Heterogeneity of expression of epithelial-mesenchymal transition markers in melanocytes and melanoma cell lines

Abstract

The epithelial-mesenchymal transition (EMT) describes a reversible switch from an epithelial-like to a mesenchymal-like phenotype. It is essential for the development of the normal epithelium and also contributes to the invasive properties of carcinomas. At the molecular level, the EMT transition is characterized by a series of coordinated changes including downregulation of the junctional protein E-cadherin (CDH1), up-regulation of transcriptional repressors of E-cadherin such as Snail (SNAI1) and Slug (SNAI2), and up-regulation of N-cadherin. We wished to determine whether cultured normal melanocytes and melanoma cell lines, which are derived from the neural crest, showed signs of a similarly coordinated phenotypic switch. We investigated normal melanocytes and 25 cell lines derived from New Zealand patients with metastatic melanoma. Most lines had been previously genotyped for common mutations such as BRAF, NRAS, PIK3CA (phosphatidylinositol-3-kinase), TP53 (p53), and CDKN2A (p16). Expression of E-cadherin, N-cadherin, microphthalmia-associated transcription factor (MITF), Snail, Slug, Axl, p53, and Hdm2 was compared by western blotting. Normal melanocytes expressed each of these proteins except for Snail, while normal melanocytes and almost every melanoma line expressed Slug. Expression of individual markers among different melanoma lines varied from high to low or undetectable. Quantitation of western blots showed that expression of MITF-M, the melanocyte-specific isoform of MITF, was positively related to that of E-cadherin but inversely related to that of N-cadherin and Axl. There was also no apparent relationship between expression of any particular marker and the presence of BRAF, NRAS, PIK3CA, TP53, or CDKN2A mutations. The results suggest that melanomas do not show the classical epithelial and mesenchymal phenotypes but rather display either high E-cadherin/high MITF-M expression on one hand, or high N-cadherin/high Axl expression on the other. These may correspond to differentiated and invasive phenotypes in vivo.

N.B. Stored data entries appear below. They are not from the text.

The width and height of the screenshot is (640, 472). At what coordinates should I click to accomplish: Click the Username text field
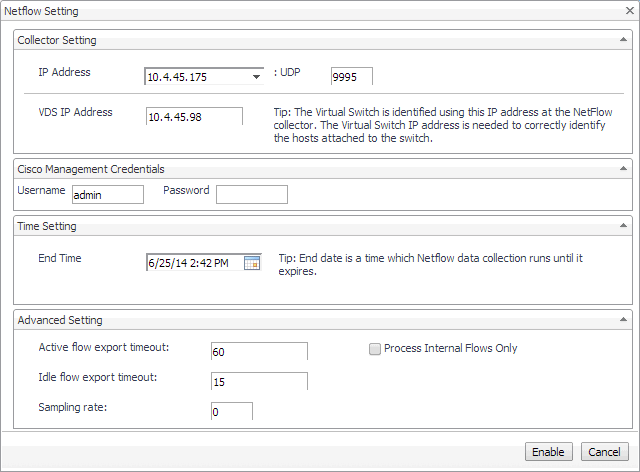107,195
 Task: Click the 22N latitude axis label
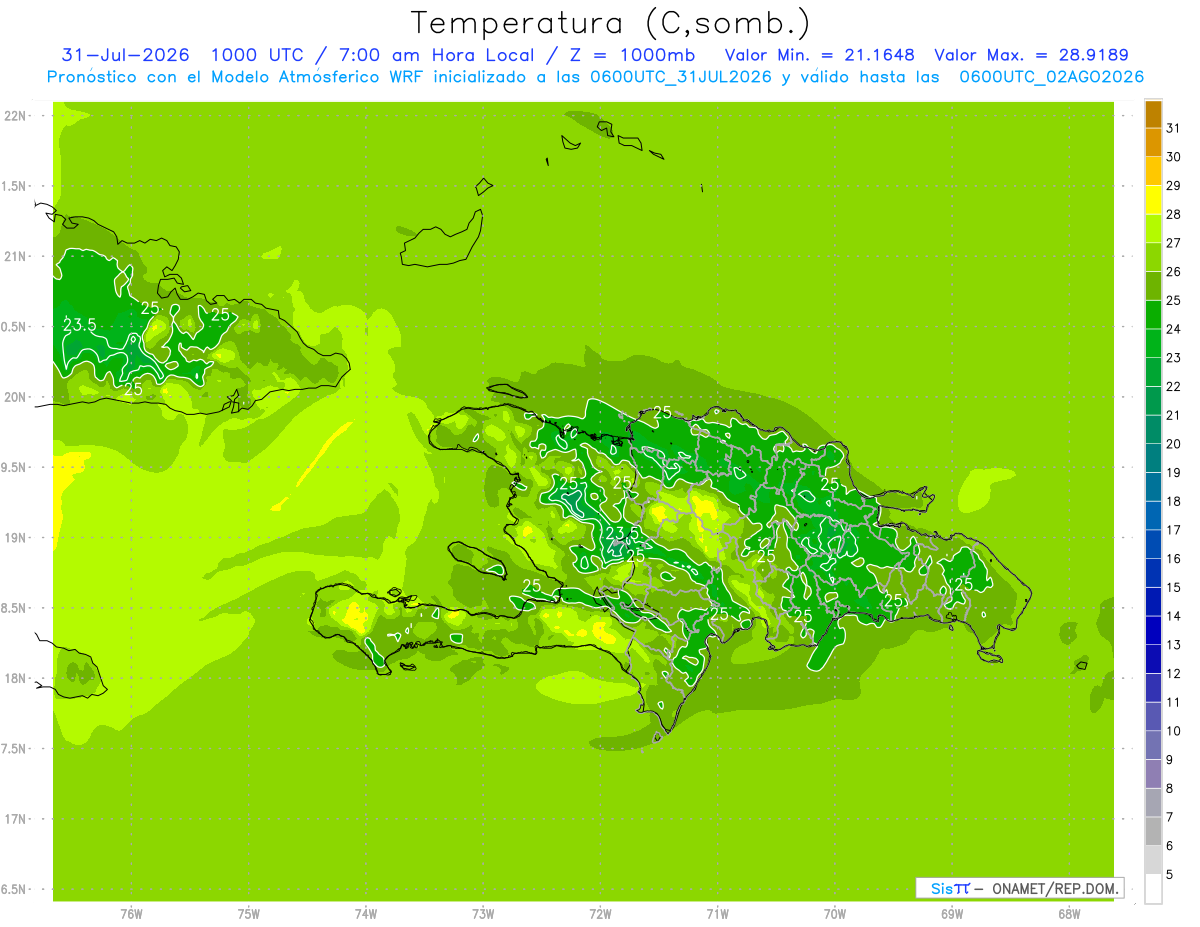(16, 116)
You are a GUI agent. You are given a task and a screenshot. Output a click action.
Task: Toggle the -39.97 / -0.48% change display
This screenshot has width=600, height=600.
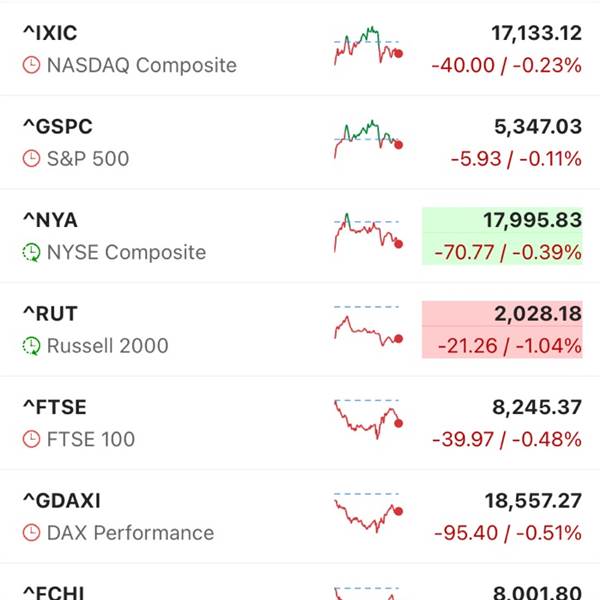point(507,439)
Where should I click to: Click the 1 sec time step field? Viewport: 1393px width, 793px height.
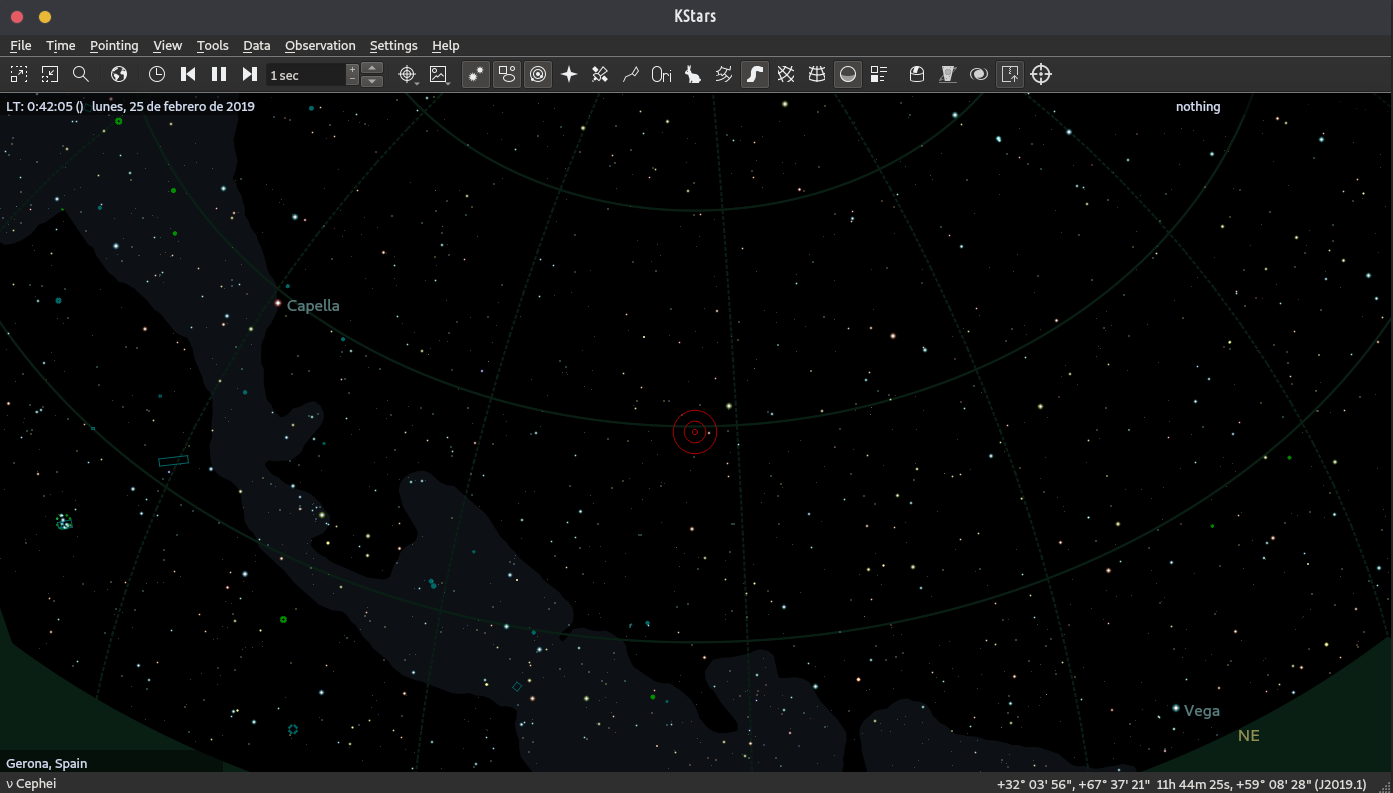click(304, 75)
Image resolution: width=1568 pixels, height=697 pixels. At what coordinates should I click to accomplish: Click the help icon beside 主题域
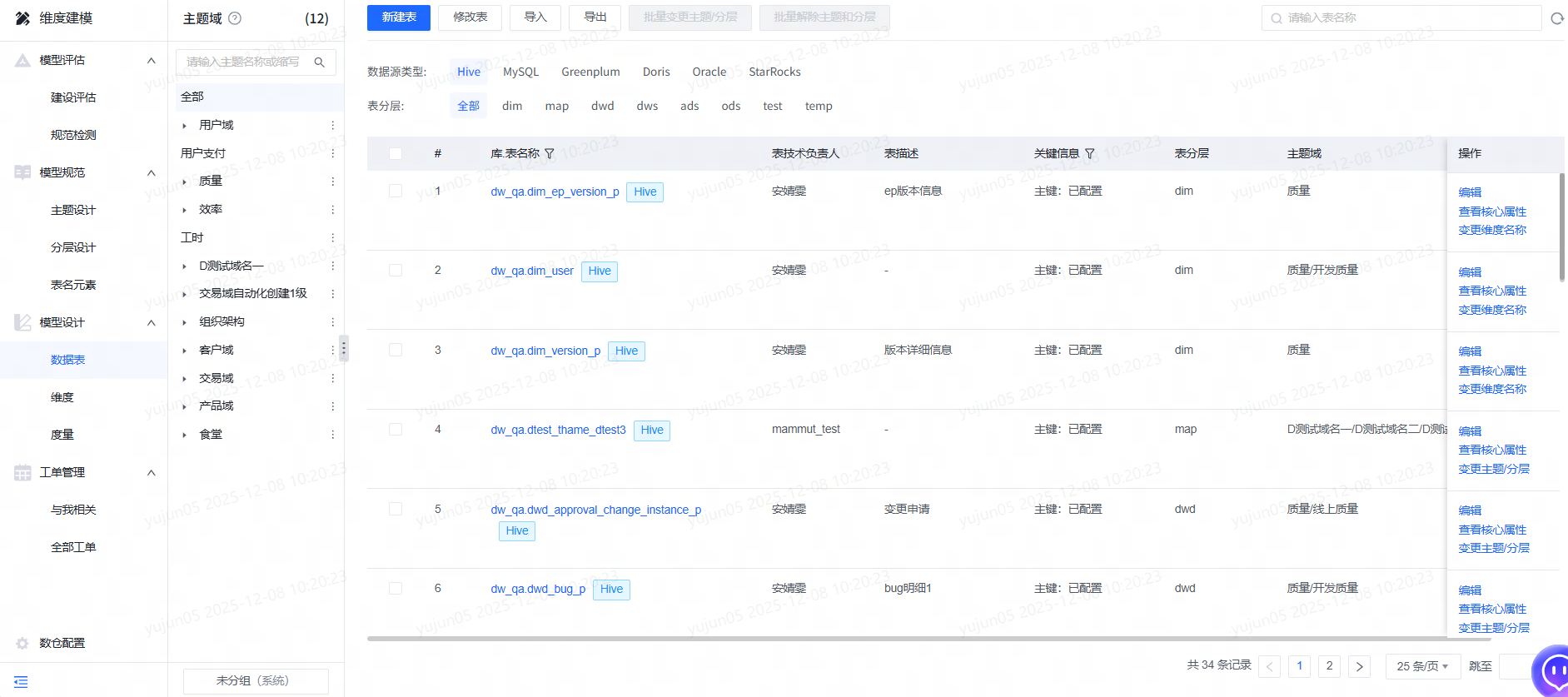click(235, 18)
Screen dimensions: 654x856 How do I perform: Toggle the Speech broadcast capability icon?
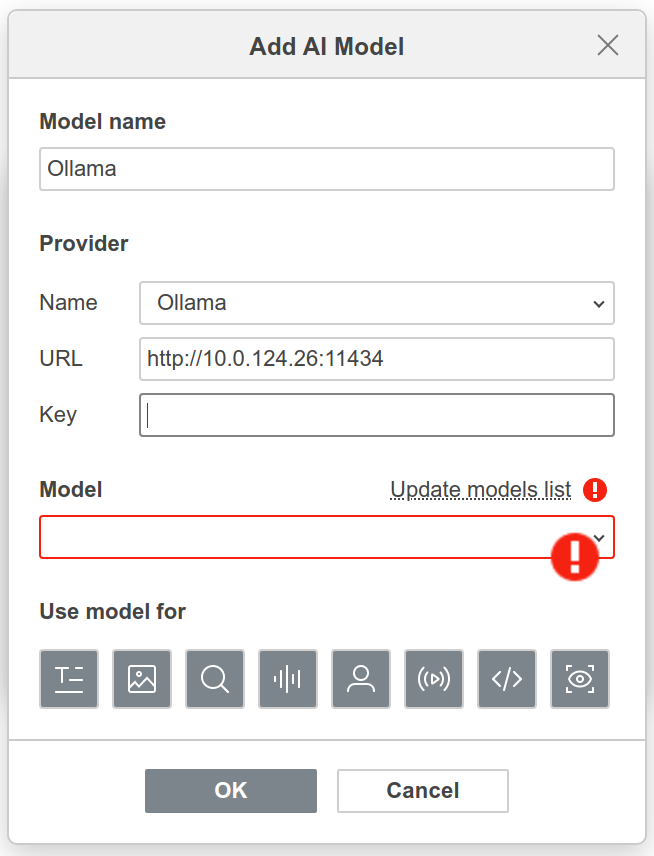434,679
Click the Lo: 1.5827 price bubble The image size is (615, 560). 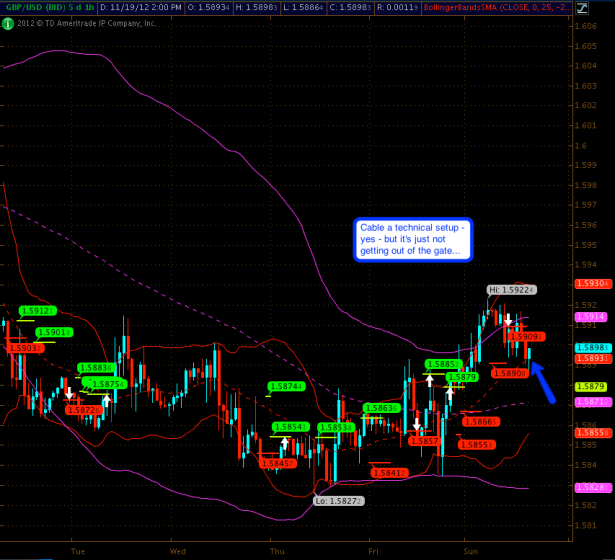point(339,500)
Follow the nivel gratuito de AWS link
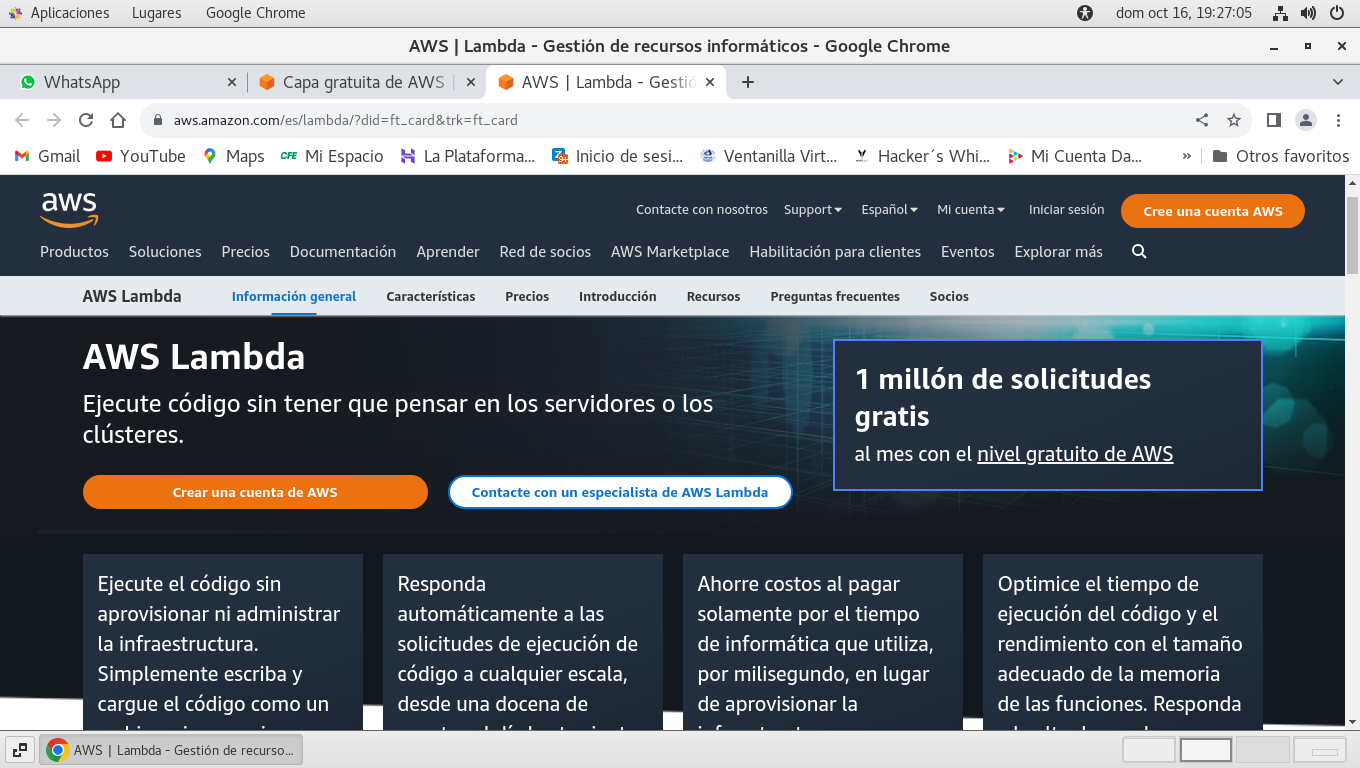 (1074, 454)
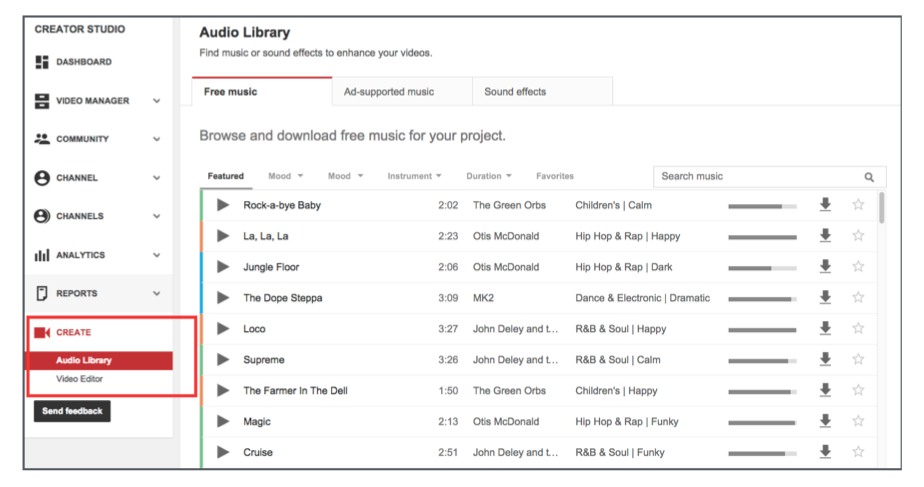Play the Jungle Floor track
Viewport: 924px width, 487px height.
click(223, 267)
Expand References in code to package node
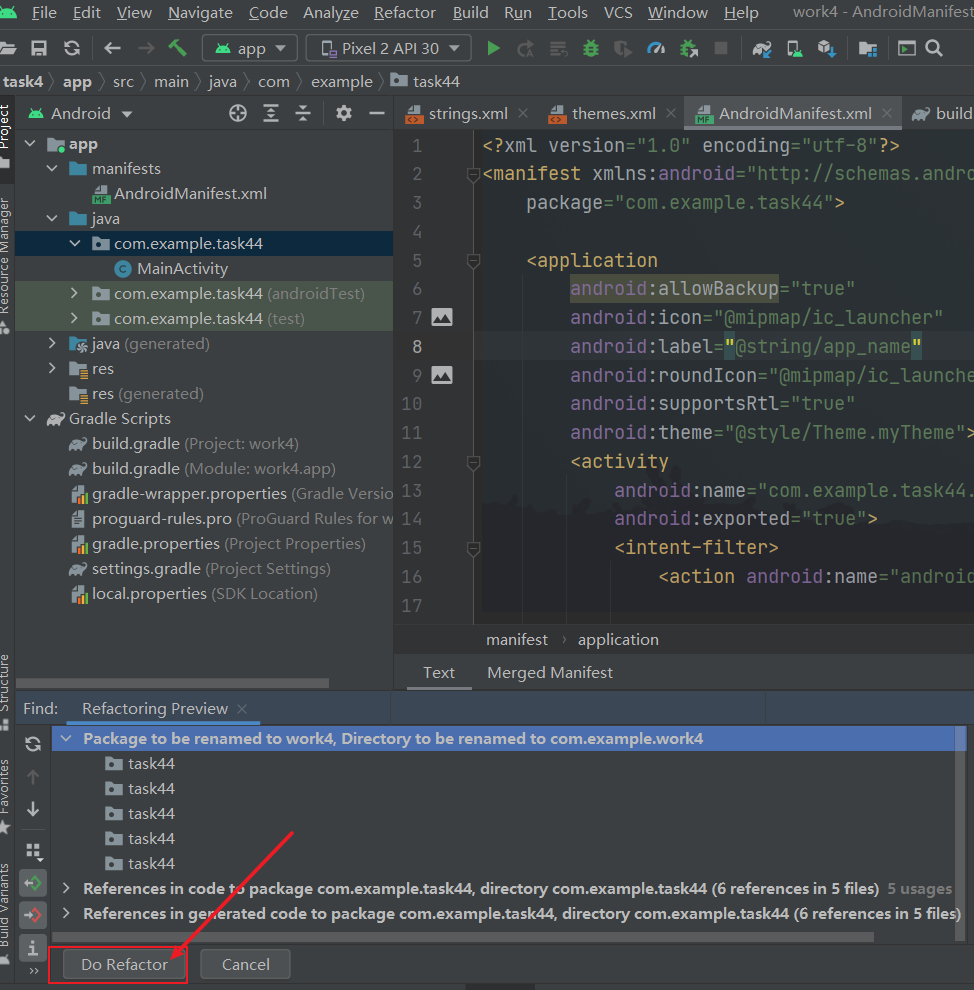The image size is (974, 990). [x=66, y=888]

Keywords: Axl; E-cadherin; MITF; melanocyte; melanoma.

FIGURE 1

(A) Western blots of whole-cell extracts derived from cultures of normal melanocytes and of a number of melanoma lines, indicating expression of N-cadherin, E-cadherin, Snail, and Slug. The numbers indicate the identities of members of the New Zealand melanoma collection (e.g., 3 = NZM3); Mel indicates data for normal melanocytes. The western blot shown is representative of three independent repeats. (B) Western blot quantification of E-cadherin, N-cadherin, and Snail as ratios to β-actin loading controls. Bars show SEM.

FIGURE 2

Relationship between expression of (A) N-cadherin and E-cadherin, and (B) E-cadherin and Snail normalized to β-actin expression. The lines indicate best-fit hyperbolae.

FIGURE 3

(A) Western blots of extracts from cultures of normal melanocytes and of a number melanoma lines, indicating expression of MITF-M (bottom two bands), MITF-A (top band), Axl, p53, and Hdm2. The numbers indicate the identities of members of the New Zealand melanoma collection; Mel indicates data for normal melanocytes. The western blot shown is representative of three independent repeats. (B) Western blot quantification of MITF-M and Axl as ratios to β-actin loading controls. Bars show SEM.

FIGURE 4

Relationship between expression of (A) MITF-M and Axl, and (B) MITF-M and N-cadherin normalized to β-actin expression. The lines indicate best-fit hyperbolae.

FIGURE 5

Immunofluorescent images of NZM40 and NZM86 stained for MITF (green) and for DNA (diaminophenylindole: blue). Scale bars on the merged image indicate 50 μm.

FIGURE 6

Possible model for the generation of melanoma cell lines. Phenotypic switching in vivo generates a highly heterogeneous population of cells that vary in expression of proteins such as E-cadherin, N-cadherin, Axl, and M-MITF. Derivation of a cell line, by selecting for rapid proliferation, may select for an individual phenotype.